Problem description:
Find each line of the material below that contains the word "agent" and copy those lines out.

(Some records)
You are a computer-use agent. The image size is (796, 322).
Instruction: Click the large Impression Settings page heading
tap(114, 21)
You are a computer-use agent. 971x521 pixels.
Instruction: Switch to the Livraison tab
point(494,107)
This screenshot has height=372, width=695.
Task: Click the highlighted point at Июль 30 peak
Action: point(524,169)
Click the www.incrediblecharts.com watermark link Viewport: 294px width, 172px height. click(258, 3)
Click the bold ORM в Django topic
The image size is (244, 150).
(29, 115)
==
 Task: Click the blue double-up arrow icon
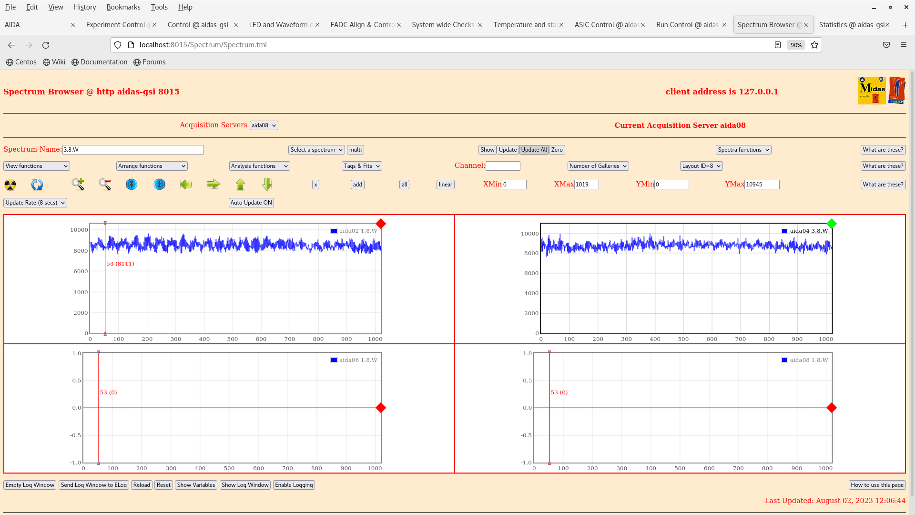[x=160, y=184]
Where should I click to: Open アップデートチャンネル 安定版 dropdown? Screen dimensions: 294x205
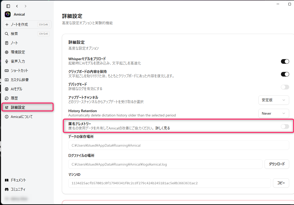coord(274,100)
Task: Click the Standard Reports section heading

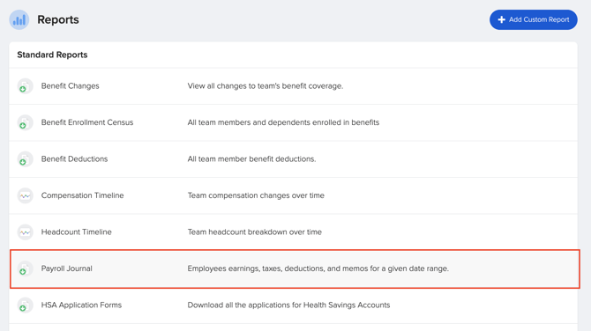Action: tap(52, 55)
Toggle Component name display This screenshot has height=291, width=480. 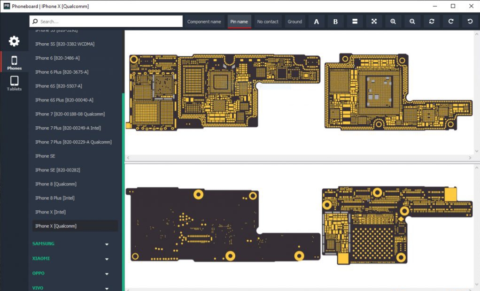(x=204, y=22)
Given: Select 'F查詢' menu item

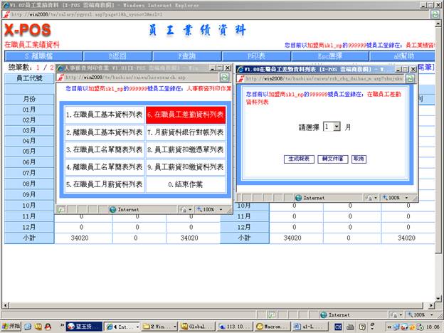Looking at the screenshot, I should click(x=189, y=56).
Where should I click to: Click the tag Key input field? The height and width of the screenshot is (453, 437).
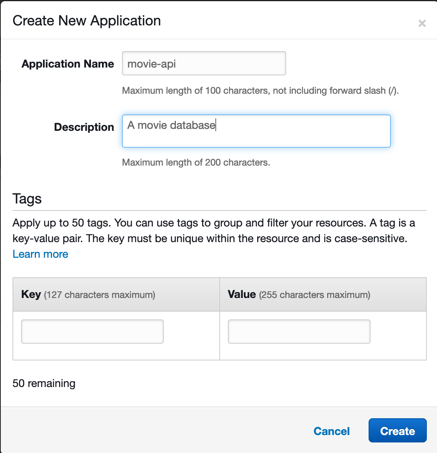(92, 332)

Written answer:
You are a computer-use agent. The image size is (796, 322).
You are a computer-use agent. 971x521 pixels.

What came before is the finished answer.